Required action ▸
The answer must be an exact reprint of the lines from the one with "The width and" through the final line of the data, with no pictures included.

Data extracts ▸
──────────

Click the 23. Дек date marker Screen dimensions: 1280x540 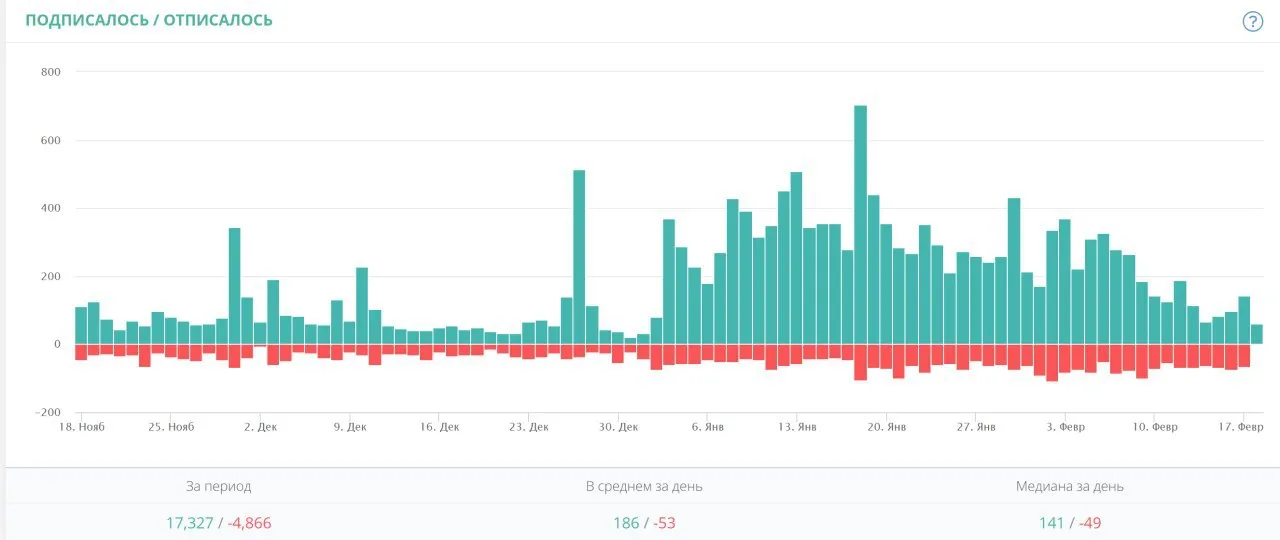[528, 427]
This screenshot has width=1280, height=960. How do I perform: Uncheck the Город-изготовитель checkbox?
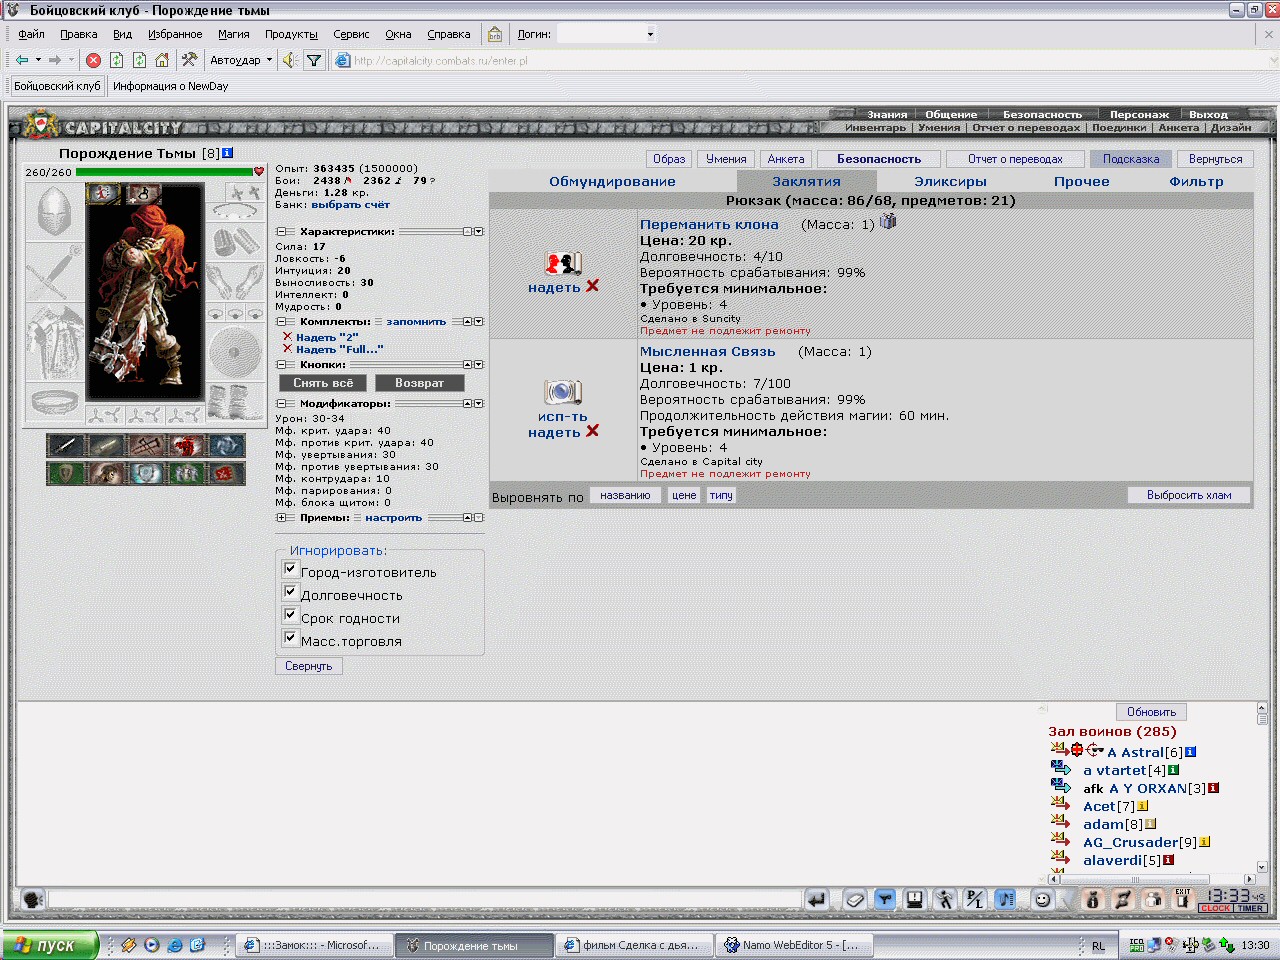click(290, 569)
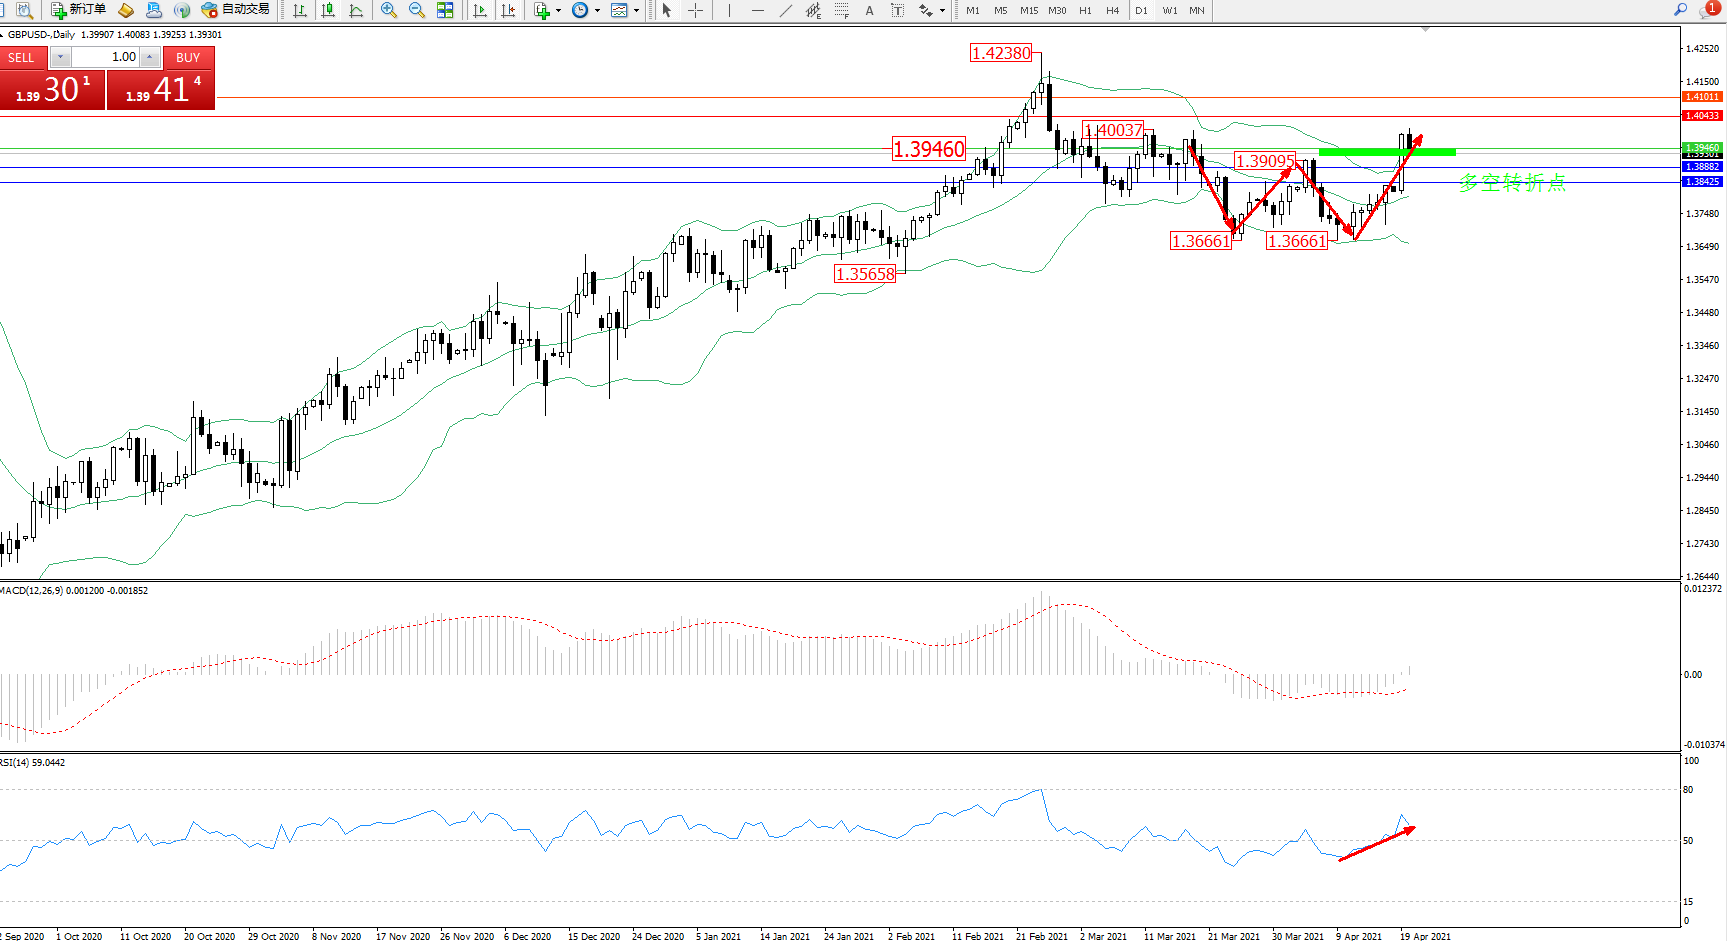1727x941 pixels.
Task: Switch to the W1 timeframe
Action: click(1169, 10)
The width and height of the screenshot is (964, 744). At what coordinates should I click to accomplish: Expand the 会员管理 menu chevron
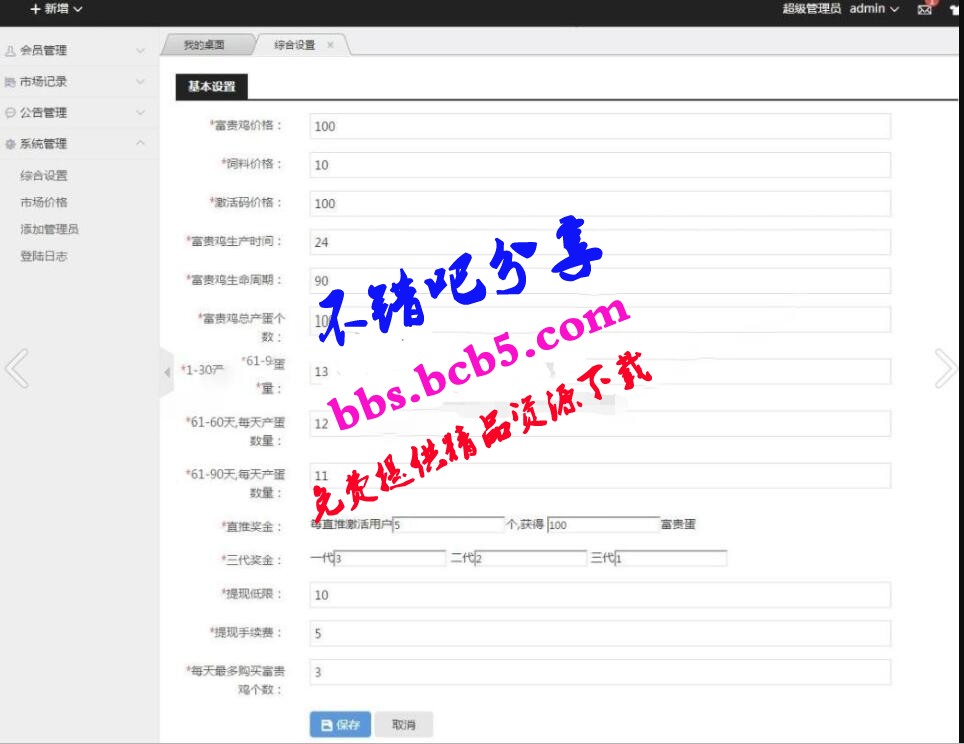(140, 51)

──────────

Answer to this problem ▸
The width and height of the screenshot is (964, 744). At what coordinates should I click to accomplish: Expand the 会员管理 menu chevron
(140, 51)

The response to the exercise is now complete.